When and How I Learned My Spouse Was Unfaithful
After he was caught, I learned of 4 others I suspected long ago
How I Coped
)we've been married over 20 years. The first time I suspected an affair was when my kids were very young. He is the youngest in his family, so child-rearing and taking care of anyone but himself was a foreign concept. I had no proof at the time, and with him at work til late hours, and me working fulltime and taking care of our kids (because he was never home to), I had no time to investigate. There were a number of hang-up calls back in those days (before Caller ID), and I picked up the phone when someone called him. I asked him who it was and he said her name. Thinking it was our sitter, I picked up the line in another room, and she hung up. He went absolutely ballistic! Turns out, it was his ex, not our sitter - asked him why he got so pissed at me??? Said he'd not spoken to her in a long time, and now she probably won't call back! (WTF???) She shouldn't!! Anyway, that was the first sign. Second was daughters Sunday School teacher (yeah,,, them christian women). Knew about that one but couldn't get solid proof to shove in his face. Third was a co-worker in GA (he traveled alot). 4th was another local co-worker - 5th was yet another co-worker (Christian again)...there's where I finally found proof. Sadly though, it was our daughter who caught him - overheard a phone conversation, when he thought he'd hung up his cell after talking to daughter. - telling this woman how horrible he felt- promising he would spend the day after xmas with her. We were expecting family in for xmas, so I said nothing. Day after xmas, took youngest to ER with Pneumonia. He, instead went to the "gym". I came home from the ER, put her in bed, and went through his laptop bag, and found a receipt for flowers delivered to her on xmas eve. with a love note. He came home at 6:30 pm (never asked about his sick daughter), and I confronted him with the proof. First he denied and I told him about the phone conv. Later, after talking with others, found out that the other affairs were NOT in my head. He has cheated on me since 3 yrs marriage - claiming he felt neglected REALLY? YOU felt neglected???- How about manning up and taking on some of the parenting duties?>> I worked full time, overtime and did EVERYTHING with little participation from him, other than financial support.

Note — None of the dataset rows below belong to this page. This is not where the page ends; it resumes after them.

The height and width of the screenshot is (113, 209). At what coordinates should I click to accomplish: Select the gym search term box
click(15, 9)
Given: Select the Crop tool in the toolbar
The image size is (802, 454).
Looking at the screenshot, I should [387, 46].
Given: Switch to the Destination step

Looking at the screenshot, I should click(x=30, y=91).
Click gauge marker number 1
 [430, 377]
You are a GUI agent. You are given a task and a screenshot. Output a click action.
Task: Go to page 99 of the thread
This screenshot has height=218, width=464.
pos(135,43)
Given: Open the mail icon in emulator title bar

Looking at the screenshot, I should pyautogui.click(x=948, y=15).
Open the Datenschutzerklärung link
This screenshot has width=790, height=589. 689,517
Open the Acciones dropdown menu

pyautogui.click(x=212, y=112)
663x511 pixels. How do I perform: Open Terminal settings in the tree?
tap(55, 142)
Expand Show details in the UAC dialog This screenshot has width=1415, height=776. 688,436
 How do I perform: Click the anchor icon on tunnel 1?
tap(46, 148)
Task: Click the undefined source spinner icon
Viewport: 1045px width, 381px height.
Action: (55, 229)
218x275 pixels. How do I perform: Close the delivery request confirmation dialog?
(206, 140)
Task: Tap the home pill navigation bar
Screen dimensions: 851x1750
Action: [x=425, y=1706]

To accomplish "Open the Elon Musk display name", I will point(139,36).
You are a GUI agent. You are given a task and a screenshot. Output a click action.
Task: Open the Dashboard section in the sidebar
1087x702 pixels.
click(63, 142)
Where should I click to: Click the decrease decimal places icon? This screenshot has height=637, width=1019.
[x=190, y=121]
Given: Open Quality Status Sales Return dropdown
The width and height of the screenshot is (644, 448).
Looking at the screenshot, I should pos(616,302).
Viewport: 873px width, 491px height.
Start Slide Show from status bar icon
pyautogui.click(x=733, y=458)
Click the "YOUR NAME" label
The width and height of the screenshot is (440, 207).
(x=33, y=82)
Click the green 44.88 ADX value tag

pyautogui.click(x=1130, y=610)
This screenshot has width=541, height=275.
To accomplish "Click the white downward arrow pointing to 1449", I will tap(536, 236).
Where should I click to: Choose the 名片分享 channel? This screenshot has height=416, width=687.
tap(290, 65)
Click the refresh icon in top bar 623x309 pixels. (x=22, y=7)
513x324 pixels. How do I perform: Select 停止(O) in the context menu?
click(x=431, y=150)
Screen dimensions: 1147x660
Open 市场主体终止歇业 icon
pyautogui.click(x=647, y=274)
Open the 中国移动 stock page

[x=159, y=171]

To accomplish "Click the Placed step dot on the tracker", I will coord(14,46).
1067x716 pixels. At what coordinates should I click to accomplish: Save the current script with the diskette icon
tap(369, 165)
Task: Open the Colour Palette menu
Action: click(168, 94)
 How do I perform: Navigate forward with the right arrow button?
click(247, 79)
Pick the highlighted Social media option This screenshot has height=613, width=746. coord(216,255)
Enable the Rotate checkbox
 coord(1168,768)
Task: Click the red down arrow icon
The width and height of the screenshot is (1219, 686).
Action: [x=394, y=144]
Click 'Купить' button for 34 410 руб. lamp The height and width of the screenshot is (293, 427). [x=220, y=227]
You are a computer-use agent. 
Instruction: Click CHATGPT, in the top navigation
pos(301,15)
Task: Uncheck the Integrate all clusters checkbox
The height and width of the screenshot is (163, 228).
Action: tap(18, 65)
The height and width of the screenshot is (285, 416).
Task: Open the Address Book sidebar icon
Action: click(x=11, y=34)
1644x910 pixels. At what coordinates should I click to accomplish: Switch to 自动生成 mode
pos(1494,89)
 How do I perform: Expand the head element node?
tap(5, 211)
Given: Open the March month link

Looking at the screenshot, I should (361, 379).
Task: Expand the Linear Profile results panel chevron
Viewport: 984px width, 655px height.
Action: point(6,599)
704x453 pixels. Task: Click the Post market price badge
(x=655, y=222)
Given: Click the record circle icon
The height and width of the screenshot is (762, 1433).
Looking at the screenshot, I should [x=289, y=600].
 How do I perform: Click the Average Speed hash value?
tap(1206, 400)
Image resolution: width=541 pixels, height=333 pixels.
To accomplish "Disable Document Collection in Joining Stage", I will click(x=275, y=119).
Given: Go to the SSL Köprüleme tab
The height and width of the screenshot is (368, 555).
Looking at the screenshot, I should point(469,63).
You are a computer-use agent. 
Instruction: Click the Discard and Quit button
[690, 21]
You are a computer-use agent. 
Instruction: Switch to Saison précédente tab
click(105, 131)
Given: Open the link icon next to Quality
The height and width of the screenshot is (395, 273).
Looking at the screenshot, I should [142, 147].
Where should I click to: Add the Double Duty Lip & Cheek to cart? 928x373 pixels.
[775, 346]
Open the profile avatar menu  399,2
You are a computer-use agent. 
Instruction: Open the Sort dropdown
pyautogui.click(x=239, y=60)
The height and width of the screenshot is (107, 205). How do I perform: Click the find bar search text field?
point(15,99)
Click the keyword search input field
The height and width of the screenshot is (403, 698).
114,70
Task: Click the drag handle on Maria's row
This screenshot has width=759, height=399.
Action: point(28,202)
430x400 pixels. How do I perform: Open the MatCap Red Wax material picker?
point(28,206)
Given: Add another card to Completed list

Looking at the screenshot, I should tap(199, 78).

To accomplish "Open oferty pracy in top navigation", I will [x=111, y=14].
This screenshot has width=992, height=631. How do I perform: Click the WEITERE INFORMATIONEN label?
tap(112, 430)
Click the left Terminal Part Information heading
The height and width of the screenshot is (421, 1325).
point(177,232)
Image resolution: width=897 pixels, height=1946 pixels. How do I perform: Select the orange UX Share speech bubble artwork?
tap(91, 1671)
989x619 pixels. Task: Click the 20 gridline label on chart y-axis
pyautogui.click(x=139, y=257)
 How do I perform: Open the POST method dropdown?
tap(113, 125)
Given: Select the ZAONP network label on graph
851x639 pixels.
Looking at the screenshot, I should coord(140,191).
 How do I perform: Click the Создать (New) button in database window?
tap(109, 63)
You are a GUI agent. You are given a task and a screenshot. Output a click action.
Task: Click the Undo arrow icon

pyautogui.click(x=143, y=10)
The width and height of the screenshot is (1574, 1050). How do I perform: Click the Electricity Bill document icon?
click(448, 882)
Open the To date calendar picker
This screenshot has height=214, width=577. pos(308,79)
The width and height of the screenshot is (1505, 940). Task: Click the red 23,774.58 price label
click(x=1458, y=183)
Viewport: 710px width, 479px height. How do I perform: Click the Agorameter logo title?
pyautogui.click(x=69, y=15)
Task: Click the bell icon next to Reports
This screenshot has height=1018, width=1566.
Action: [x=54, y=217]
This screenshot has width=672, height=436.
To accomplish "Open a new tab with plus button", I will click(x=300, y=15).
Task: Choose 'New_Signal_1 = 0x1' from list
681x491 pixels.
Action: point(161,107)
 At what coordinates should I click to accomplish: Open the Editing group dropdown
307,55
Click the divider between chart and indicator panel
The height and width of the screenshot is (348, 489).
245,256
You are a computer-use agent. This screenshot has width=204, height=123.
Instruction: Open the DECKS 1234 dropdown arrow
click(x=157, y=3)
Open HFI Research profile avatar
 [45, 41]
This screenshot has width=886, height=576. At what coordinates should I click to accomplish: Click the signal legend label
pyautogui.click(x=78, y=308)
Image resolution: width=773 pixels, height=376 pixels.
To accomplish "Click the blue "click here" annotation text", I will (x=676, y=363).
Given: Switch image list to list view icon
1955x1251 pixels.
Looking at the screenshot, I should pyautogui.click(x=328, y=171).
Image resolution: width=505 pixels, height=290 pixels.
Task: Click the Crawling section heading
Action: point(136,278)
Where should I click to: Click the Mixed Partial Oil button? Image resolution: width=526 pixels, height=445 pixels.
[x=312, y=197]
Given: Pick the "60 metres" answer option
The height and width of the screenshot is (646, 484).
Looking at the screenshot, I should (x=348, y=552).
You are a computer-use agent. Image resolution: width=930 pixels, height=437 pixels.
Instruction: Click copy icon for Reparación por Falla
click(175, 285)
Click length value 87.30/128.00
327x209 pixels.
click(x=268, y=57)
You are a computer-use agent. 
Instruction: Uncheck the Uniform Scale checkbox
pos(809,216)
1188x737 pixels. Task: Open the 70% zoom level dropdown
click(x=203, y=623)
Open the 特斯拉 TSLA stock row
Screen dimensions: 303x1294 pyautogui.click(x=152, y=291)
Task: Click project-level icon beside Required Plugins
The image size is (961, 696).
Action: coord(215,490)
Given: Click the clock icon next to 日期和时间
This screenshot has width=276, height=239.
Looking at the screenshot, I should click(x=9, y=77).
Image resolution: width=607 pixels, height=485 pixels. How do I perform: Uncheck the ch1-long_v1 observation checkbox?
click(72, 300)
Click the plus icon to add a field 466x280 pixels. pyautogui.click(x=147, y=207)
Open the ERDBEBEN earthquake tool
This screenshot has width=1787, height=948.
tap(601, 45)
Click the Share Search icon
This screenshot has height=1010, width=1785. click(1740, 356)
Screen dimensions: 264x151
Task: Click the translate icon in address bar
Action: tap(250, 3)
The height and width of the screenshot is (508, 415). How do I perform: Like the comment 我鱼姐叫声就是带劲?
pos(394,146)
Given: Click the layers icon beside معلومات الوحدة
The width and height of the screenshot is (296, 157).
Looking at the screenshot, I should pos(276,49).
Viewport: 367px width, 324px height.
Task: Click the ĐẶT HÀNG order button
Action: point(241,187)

He made me think I was just jealous - that was part of the fun for him I think. One of those people who is used to mass amounts of un-shared attention, so it'll never be enough with just me.
- . We went to counseling, which kept us together, but he would not admit to more than an "emotional affair", with some touching.. yeahh... sure.
- adamantly denies other affairs, but I have very very trusted sources who tell me otherwise.
- You can't rebuild on lies - I will NEVER trust him fully because I know he is still lying.
- Do NOT trust a spouse who has cheated - especially repeat cheaters
- Decide if you want to keep living this hell or get out.
- Wish I'd confronted her, but didnt want to jepordize his job.
- I wish I'd kicked him out, as I never had time to digest this without him being around.